Cataracts are a common eye issue that may arise as we age. This condition affects the lens of the eye, causing cloudy vision and hindering a person’s ability to read, drive, or do the activities they love. The symptoms may be only mild initially, but they often continue to worsen and require surgery to replace the damaged lens once quality of life begins to be affected. Medicare Supplement Part G is a Medigap plan, and it provides coverage to enhance the coverage of Original Medicare. After purchasing a Medicare Supplement policy, your cataract surgery may be almost completely covered, except for your annual deductible and your Part G premium payment.
What are Cataracts?
Cataracts occur when the lens in the eye becomes cloudy. For the person affected, this can feel like looking through a fogged-up window. Cataracts often develop slowly and may go unnoticed for a period of time. During the early stages of the condition, eye glasses or brighter environments can help your vision and prevent serious side effects from occurring.

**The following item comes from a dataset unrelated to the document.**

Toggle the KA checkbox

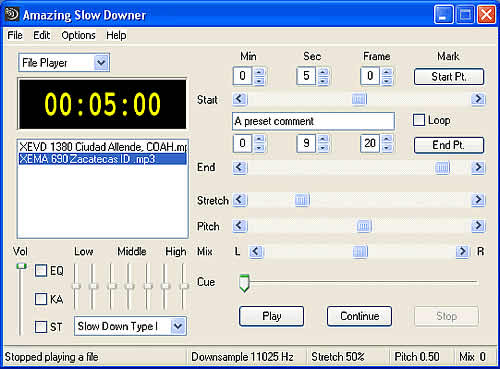tap(41, 299)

However, as a cataract worsens, it can cause a variety of symptoms, including cloudy or blurred vision, difficulty seeing at night, having “halo” or double vision in one or both eyes, noticeable fading of colors, the need for increased lighting when reading or performing daily activities, and rapidly worsening vision requiring new eyeglass prescriptions regularly.

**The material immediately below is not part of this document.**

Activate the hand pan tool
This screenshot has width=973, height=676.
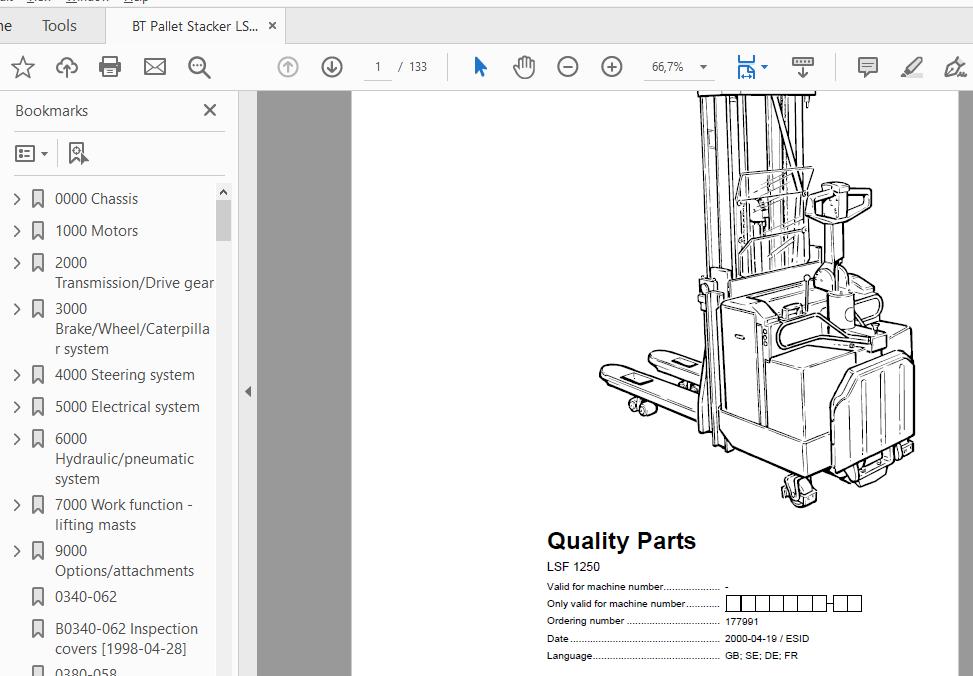click(524, 67)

Cataracts occur naturally with aging, and some people may be at higher risk for developing cataracts due to genetics, a history of eye diseases or surgery, other diseases like diabetes or hypertension, or long-term use of steroid medications.
Cataracts affect the lens of the eye, which is located directly behind the iris, or the colored portion of the eye. The lens changes shape, allowing it to focus light so that images can be put into focus whether they are close or far away. With age, the lens can begin to harden and thicken. When cataracts occur, the lens begins to break down, and the broken pieces may start to clump together, leading to the cloudiness.
How are Cataracts Treated?
Cataract surgery is the main way to treat this condition, and the decision to pursue surgery is often taken when a person begins to notice a decline in quality of life due to their vision loss. Cataracts will continue to worsen if they are not repaired, but they will not cause any damage to the eye if they are left unattended. Because of this, immediate surgical repair is not required.
During the surgery, the cloudy lens is removed and replaced with an artificial lens. The new lens then becomes a permanent part of the eye. For some individuals with other eye diseases or conditions, an artificial lens may not be able to be used. In these cases, after the cloudy lens is removed, vision can be corrected using contact lenses or glasses.
Does Medicare Supplement Plan G Include Cataract Surgery?
Original Medicare insurance is made up of Part A and Part B. Since cataract surgery is often performed on an outpatient basis, Part B is the main source of Medicare coverage. Medicare Supplement Plan G is a Medigap plan that provides additional coverage compared to Original Medicare.
Medicare Supplement Plan G coverage includes Medicare Part A coinsurance and hospital costs, hospice care coinsurance and copayment, and the deductible. For Part B costs, Plan G includes coinsurance and copayment costs and excess charges; however, it does not cover the out-of-pocket costs of the deductible.
Since cataract surgery is often outpatient and covered by Part B, your Medicare Supplement Plan G will cover all associated costs, with the exception of your annual Part B deductible and your premium payments for your Medigap plan. The deductible and premium amounts can vary from plan to plan, so it is important to check with your provider to ensure you know the associated costs before pursing surgery.